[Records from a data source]

<<<<

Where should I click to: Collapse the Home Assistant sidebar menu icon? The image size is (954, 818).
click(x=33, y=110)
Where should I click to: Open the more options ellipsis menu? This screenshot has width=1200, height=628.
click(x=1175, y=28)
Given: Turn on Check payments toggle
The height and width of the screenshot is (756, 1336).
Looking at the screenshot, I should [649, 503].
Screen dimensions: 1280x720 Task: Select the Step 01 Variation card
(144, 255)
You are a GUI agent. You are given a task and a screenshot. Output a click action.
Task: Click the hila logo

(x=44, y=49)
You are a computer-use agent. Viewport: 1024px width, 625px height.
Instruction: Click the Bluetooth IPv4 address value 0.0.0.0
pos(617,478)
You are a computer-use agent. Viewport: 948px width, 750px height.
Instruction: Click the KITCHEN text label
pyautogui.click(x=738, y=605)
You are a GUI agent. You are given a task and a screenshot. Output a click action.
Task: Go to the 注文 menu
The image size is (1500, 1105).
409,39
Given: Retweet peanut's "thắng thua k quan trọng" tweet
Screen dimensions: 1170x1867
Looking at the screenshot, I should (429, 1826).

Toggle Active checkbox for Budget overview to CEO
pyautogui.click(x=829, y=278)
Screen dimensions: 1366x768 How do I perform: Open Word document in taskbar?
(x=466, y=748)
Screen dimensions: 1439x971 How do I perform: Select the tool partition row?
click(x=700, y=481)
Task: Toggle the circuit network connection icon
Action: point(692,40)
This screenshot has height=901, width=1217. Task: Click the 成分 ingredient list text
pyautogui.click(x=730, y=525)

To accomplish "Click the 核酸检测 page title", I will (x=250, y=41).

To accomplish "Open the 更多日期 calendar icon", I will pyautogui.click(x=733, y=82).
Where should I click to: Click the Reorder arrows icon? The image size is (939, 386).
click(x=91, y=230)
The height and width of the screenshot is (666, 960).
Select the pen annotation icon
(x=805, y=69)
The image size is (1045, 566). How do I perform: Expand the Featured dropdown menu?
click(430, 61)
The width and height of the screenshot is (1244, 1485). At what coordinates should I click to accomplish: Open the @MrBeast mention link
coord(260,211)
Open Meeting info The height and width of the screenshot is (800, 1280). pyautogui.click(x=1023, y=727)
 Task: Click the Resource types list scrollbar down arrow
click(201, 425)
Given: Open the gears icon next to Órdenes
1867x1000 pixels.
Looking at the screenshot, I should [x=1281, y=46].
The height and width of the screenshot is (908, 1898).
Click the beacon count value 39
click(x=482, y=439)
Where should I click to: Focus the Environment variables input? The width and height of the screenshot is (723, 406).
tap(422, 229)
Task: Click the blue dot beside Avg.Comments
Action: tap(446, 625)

>>>>

Exercise brief:
An exact written copy of every entry is the required answer.

Output below:
Where should I click to: Collapse the Home Assistant sidebar menu icon? The image size is (954, 818).
click(x=33, y=110)
Where should I click to: Open the more options ellipsis menu? This screenshot has width=1200, height=628.
click(x=1175, y=28)
Given: Turn on Check payments toggle
The height and width of the screenshot is (756, 1336).
Looking at the screenshot, I should [649, 503].
Screen dimensions: 1280x720 Task: Select the Step 01 Variation card
(144, 255)
You are a GUI agent. You are given a task and a screenshot. Output a click action.
Task: Click the hila logo

(x=44, y=49)
You are a computer-use agent. Viewport: 1024px width, 625px height.
Instruction: Click the Bluetooth IPv4 address value 0.0.0.0
pos(617,478)
You are a computer-use agent. Viewport: 948px width, 750px height.
Instruction: Click the KITCHEN text label
pyautogui.click(x=738, y=605)
You are a GUI agent. You are given a task and a screenshot. Output a click action.
Task: Go to the 注文 menu
The image size is (1500, 1105).
409,39
Given: Retweet peanut's "thắng thua k quan trọng" tweet
Screen dimensions: 1170x1867
Looking at the screenshot, I should (429, 1826).

Toggle Active checkbox for Budget overview to CEO
pyautogui.click(x=829, y=278)
Screen dimensions: 1366x768 How do I perform: Open Word document in taskbar?
(x=466, y=748)
Screen dimensions: 1439x971 How do I perform: Select the tool partition row?
click(x=700, y=481)
Task: Toggle the circuit network connection icon
Action: point(692,40)
This screenshot has height=901, width=1217. Task: Click the 成分 ingredient list text
pyautogui.click(x=730, y=525)

To accomplish "Click the 核酸检测 page title", I will (x=250, y=41).

To accomplish "Open the 更多日期 calendar icon", I will pyautogui.click(x=733, y=82).
Where should I click to: Click the Reorder arrows icon? The image size is (939, 386).
click(x=91, y=230)
The height and width of the screenshot is (666, 960).
Select the pen annotation icon
(x=805, y=69)
The image size is (1045, 566). How do I perform: Expand the Featured dropdown menu?
click(430, 61)
The width and height of the screenshot is (1244, 1485). At what coordinates should I click to accomplish: Open the @MrBeast mention link
coord(260,211)
Open Meeting info The height and width of the screenshot is (800, 1280). pyautogui.click(x=1023, y=727)
 Task: Click the Resource types list scrollbar down arrow
click(201, 425)
Given: Open the gears icon next to Órdenes
1867x1000 pixels.
Looking at the screenshot, I should [x=1281, y=46].
The height and width of the screenshot is (908, 1898).
Click the beacon count value 39
click(x=482, y=439)
Where should I click to: Focus the Environment variables input? The width and height of the screenshot is (723, 406).
tap(422, 229)
Task: Click the blue dot beside Avg.Comments
Action: tap(446, 625)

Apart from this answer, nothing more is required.